The analogy for marketers looking to scale the digital barrier was hard to miss. As John Mellor, Vice-President for strategy and business development of Adobe System's digital marketing business, pointed out, "The natural progression when a company is seeking to digitally transform itself is to start with analytics."

Significantly, sports teams in the NBA league have transformed themselves through analytics. Basketball today in the US is more and more about number crunching to cut out weaknesses. As data geek Nate Silver, who analyses basketball and elections, said, "We can now measure how lazy Carmelo Anthony is in defence!" The number crunching editor of FiveThirtyEight pointed out how all major sporting outfits from Bayern Munich to Chicago Bulls used analytics.

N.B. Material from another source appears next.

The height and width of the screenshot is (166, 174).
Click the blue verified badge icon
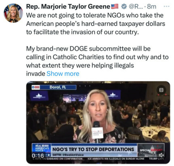(124, 7)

Even the Girl Scouts of the USA, a 103-year-old non-profit body, is disrupting itself through digital marketing. Sarah Gormley, CMO of the Girl Scouts, described how when its much-loved cookie sale programme went digital, it took America by storm leading to an unbelievable level of engagement. "Within three days of being launched, digital cookie got 3.5 million media impressions," said Gormley, adding that digital was all about building connections. Thanks to digital, she said, marketing has gone from being a cost centre to being a revenue generator.

But the final word on reinvention came from quarterback Steve Young, who described how he managed to fit into the harsh tumble of American football despite not being tall enough by simply kicking off disbelief and taking chances. "You just have to figure out different ways of doing things and you need to be ingenious," he said.

Words that could well apply to an organisation trying to reinvent itself to fit into the digital world!

(The author travelled to Salt Lake City as a guest of Adobe.)